Joined: 06 Aug 2020 09:02
Posts: 142
I hope I'm not beating on an issue that folks have no interest in, but now that I'm installing a very expensive new electronics suite I am paranoid about a lightning strike (I live in the Chesapeake).

Inconsistencies exist in descriptions and ABYC code of how to properly wire a lightning ground. ABYC TE-4 "Lightning Protection" goes into some detail. I will paraphrase what I *think* the important points are:

1) An Air Terminal is recommended. This is simply a copper or aluminum rod that protrudes vertically from the mast and is higher than your VHF antenna.
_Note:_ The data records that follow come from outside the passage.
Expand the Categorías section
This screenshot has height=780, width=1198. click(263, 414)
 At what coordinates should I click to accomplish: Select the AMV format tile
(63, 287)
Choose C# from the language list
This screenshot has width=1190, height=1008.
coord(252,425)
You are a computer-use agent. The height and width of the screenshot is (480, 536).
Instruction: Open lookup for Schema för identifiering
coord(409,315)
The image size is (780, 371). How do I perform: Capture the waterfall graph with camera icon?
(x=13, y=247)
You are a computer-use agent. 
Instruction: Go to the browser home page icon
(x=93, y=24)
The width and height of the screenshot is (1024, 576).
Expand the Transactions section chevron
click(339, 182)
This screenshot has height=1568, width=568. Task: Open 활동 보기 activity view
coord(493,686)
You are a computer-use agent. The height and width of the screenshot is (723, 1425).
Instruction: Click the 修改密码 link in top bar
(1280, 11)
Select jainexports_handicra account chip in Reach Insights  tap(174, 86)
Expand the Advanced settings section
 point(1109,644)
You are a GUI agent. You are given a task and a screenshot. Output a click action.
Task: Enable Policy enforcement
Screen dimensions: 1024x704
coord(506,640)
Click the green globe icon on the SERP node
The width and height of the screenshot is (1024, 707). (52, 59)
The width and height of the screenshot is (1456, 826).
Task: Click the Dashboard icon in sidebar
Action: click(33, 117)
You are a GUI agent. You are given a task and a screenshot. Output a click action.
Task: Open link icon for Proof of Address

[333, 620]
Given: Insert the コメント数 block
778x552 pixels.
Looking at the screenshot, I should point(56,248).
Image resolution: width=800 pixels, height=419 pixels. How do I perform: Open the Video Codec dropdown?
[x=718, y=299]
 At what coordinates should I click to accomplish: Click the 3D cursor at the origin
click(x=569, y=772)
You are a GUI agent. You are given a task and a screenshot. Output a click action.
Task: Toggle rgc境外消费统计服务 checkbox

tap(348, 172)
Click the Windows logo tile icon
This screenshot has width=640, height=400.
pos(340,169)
Anecdotally, driving around my very crowded marina (many hundred of boats) I haven't yet seen one boat fitted with an obvious air terminal. We get a lot of lightning here in the summer. An air terminal seems super easy to fit - thread an aluminum rod into the top plate. Maybe this would prevent VHF antennas from getting vaporized?
2) Primary conductors should be at least #4 AWG wire. For a T37, this would connect the mast step with the forward grounding bolt in the bilge for the most direct path.
3) Secondary conductors should be at least #6 wire and connect all standing rigging and the fuel tank and be routed as directly as possible to the grounding bolt (we have two in the bilge, one in back of the mast step and one approx. 7 ft aft in front of the engine).
4) Rules exist for interconnecting electrical equipment. Is this really a "drain wire"? I'm not sure. But I have drain wires on my Axiom MFD and my AIS. It seems to me these need to go to a secondary connector. TE-4 says the following:
If the case of electrical equipment is internally connected to the DC negative and the negative cable is #6 AWG or larger this cable may also serve as the secondary lightning conductor.
If the case of the electrical equipment is not internally connected to the DC negative or the connection is less than #6 AWG then a secondary lightning conductor shall be installed.


It turns out that my DC negative cable is larger than #6 and goes to the grounding bus that connects to the engine. So, the way I read this is that I can connect my electrical drain wires here. Right?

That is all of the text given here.